Copy out every line of the items below, character for character, without changing anything.

Data for locating visible targets:
══════

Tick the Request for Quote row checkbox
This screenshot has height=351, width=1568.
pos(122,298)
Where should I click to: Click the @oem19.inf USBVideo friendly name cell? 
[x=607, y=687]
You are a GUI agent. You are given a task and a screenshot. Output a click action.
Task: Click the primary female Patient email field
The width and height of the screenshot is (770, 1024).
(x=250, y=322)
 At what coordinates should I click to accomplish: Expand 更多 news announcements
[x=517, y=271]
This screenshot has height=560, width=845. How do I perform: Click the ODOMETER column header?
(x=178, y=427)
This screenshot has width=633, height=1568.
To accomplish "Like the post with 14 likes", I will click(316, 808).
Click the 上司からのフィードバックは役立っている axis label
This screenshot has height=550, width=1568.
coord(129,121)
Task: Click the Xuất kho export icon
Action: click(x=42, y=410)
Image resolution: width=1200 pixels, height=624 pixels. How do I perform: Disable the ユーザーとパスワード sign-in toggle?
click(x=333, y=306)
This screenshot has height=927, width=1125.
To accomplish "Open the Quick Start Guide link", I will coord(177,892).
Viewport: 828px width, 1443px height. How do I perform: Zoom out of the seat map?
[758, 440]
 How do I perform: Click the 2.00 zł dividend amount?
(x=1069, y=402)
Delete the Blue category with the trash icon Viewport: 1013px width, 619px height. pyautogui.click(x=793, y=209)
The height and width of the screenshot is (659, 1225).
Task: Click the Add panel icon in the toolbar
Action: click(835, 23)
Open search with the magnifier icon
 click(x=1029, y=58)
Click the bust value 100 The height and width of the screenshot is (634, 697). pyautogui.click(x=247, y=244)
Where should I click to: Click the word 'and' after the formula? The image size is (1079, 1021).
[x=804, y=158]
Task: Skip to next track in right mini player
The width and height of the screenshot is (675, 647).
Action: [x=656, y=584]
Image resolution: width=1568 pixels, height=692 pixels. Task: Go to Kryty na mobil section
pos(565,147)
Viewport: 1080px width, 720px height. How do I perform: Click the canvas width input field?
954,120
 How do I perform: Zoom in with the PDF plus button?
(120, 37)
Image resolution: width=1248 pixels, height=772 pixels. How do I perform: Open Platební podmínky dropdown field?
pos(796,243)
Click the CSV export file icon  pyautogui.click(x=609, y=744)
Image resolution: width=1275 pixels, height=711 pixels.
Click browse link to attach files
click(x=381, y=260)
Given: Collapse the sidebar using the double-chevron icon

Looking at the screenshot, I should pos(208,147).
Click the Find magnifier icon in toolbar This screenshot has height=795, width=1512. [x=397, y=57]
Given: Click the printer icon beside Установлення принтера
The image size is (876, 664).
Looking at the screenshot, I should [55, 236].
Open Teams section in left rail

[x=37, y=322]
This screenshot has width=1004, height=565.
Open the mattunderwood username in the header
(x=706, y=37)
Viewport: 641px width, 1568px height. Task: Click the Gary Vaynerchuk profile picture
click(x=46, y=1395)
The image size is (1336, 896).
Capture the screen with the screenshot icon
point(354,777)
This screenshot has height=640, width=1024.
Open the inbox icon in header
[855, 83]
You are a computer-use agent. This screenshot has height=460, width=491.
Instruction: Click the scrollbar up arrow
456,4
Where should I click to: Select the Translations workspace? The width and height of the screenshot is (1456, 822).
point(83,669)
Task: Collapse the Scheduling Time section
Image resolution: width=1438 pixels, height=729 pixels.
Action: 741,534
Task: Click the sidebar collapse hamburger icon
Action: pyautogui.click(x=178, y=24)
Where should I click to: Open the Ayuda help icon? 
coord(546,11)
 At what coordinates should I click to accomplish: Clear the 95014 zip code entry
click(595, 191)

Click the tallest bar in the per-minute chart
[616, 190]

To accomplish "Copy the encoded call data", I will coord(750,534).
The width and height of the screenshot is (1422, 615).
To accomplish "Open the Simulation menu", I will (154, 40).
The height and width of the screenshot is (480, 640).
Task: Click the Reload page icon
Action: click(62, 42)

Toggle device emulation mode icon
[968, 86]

══════

ANSWER:
Tick the Request for Quote row checkbox
This screenshot has height=351, width=1568.
pos(122,298)
Where should I click to: Click the @oem19.inf USBVideo friendly name cell? 
[x=607, y=687]
You are a GUI agent. You are given a task and a screenshot. Output a click action.
Task: Click the primary female Patient email field
The width and height of the screenshot is (770, 1024).
(x=250, y=322)
 At what coordinates should I click to accomplish: Expand 更多 news announcements
[x=517, y=271]
This screenshot has height=560, width=845. How do I perform: Click the ODOMETER column header?
(x=178, y=427)
This screenshot has width=633, height=1568.
To accomplish "Like the post with 14 likes", I will click(316, 808).
Click the 上司からのフィードバックは役立っている axis label
This screenshot has height=550, width=1568.
coord(129,121)
Task: Click the Xuất kho export icon
Action: click(x=42, y=410)
Image resolution: width=1200 pixels, height=624 pixels. How do I perform: Disable the ユーザーとパスワード sign-in toggle?
click(x=333, y=306)
This screenshot has height=927, width=1125.
To accomplish "Open the Quick Start Guide link", I will coord(177,892).
Viewport: 828px width, 1443px height. How do I perform: Zoom out of the seat map?
[758, 440]
 How do I perform: Click the 2.00 zł dividend amount?
(x=1069, y=402)
Delete the Blue category with the trash icon Viewport: 1013px width, 619px height. pyautogui.click(x=793, y=209)
The height and width of the screenshot is (659, 1225).
Task: Click the Add panel icon in the toolbar
Action: click(835, 23)
Open search with the magnifier icon
 click(x=1029, y=58)
Click the bust value 100 The height and width of the screenshot is (634, 697). pyautogui.click(x=247, y=244)
Where should I click to: Click the word 'and' after the formula? The image size is (1079, 1021).
[x=804, y=158]
Task: Skip to next track in right mini player
The width and height of the screenshot is (675, 647).
Action: [x=656, y=584]
Image resolution: width=1568 pixels, height=692 pixels. Task: Go to Kryty na mobil section
pos(565,147)
Viewport: 1080px width, 720px height. How do I perform: Click the canvas width input field?
954,120
 How do I perform: Zoom in with the PDF plus button?
(120, 37)
Image resolution: width=1248 pixels, height=772 pixels. How do I perform: Open Platební podmínky dropdown field?
pos(796,243)
Click the CSV export file icon  pyautogui.click(x=609, y=744)
Image resolution: width=1275 pixels, height=711 pixels.
Click browse link to attach files
click(x=381, y=260)
Given: Collapse the sidebar using the double-chevron icon

Looking at the screenshot, I should pos(208,147).
Click the Find magnifier icon in toolbar This screenshot has height=795, width=1512. [x=397, y=57]
Given: Click the printer icon beside Установлення принтера
The image size is (876, 664).
Looking at the screenshot, I should [55, 236].
Open Teams section in left rail

[x=37, y=322]
This screenshot has width=1004, height=565.
Open the mattunderwood username in the header
(x=706, y=37)
Viewport: 641px width, 1568px height. Task: Click the Gary Vaynerchuk profile picture
click(x=46, y=1395)
The image size is (1336, 896).
Capture the screen with the screenshot icon
point(354,777)
This screenshot has height=640, width=1024.
Open the inbox icon in header
[855, 83]
You are a computer-use agent. This screenshot has height=460, width=491.
Instruction: Click the scrollbar up arrow
456,4
Where should I click to: Select the Translations workspace? The width and height of the screenshot is (1456, 822).
point(83,669)
Task: Collapse the Scheduling Time section
Image resolution: width=1438 pixels, height=729 pixels.
Action: 741,534
Task: Click the sidebar collapse hamburger icon
Action: pyautogui.click(x=178, y=24)
Where should I click to: Open the Ayuda help icon? 
coord(546,11)
 At what coordinates should I click to accomplish: Clear the 95014 zip code entry
click(595, 191)

Click the tallest bar in the per-minute chart
[616, 190]

To accomplish "Copy the encoded call data", I will coord(750,534).
The width and height of the screenshot is (1422, 615).
To accomplish "Open the Simulation menu", I will (154, 40).
The height and width of the screenshot is (480, 640).
Task: Click the Reload page icon
Action: click(62, 42)

Toggle device emulation mode icon
[968, 86]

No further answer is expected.